Researchers at St. Petersburg State University have developed MoLeFo, a physics-based mathematical model that predicts daily water levels in remote mountain lakes where no monitoring stations exist. Tests on Lake Tamozhennoye in Russia's Altai Mountains showed an average error of no more than 3%.

Photo: earth.spbu.ru
"The lake's watershed was divided into elevation zones with 100-meter intervals, and water inflow was calculated for each zone. A key feature of the model is that it accounts for the type of underlying surface, including exposed glacier ice, seasonal snow, buried ice, and ice-free rocky terrain," said Galina Pryakhina, associate professor in the Department of Land Hydrology at St. Petersburg State University.

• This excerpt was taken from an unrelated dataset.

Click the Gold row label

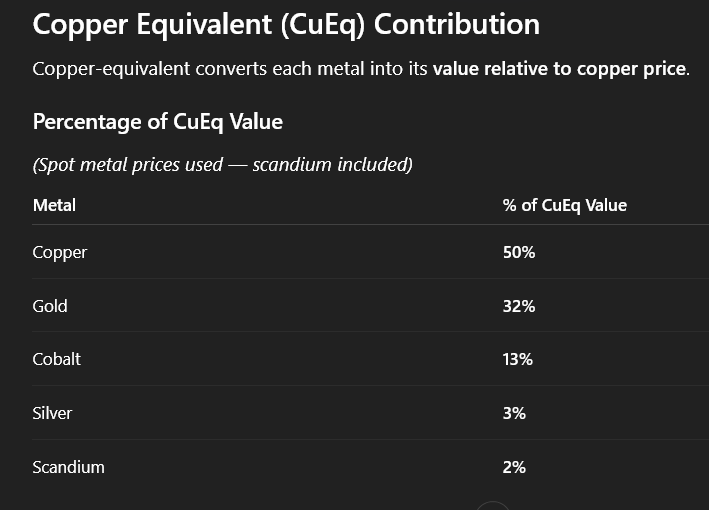pos(50,306)
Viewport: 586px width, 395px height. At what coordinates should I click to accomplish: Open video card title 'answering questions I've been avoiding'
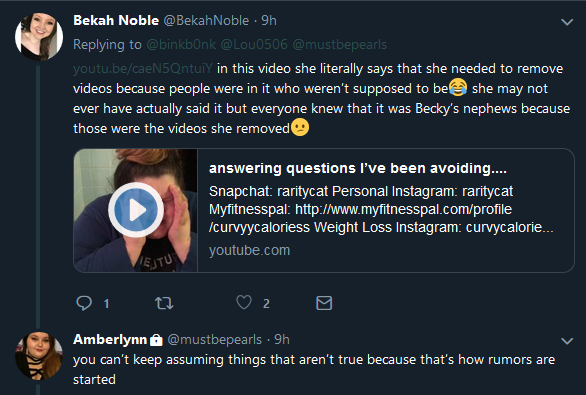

The model relies on three data sources: air temperature from the nearest government weather station, precipitation from IMERG satellite-based reanalysis, and solar radiation from climate reference datasets. Notably, the satellite-derived precipitation data proved more accurate than measurements from ground-based weather stations because the global model accounts for complex mountain terrain and integrates observations from multiple locations.

Failures of mountain lakes can trigger catastrophic debris flows and flooding. The research was supported by a grant from the Russian Science Foundation, and the results were published in the Vestnik of St. Petersburg State University.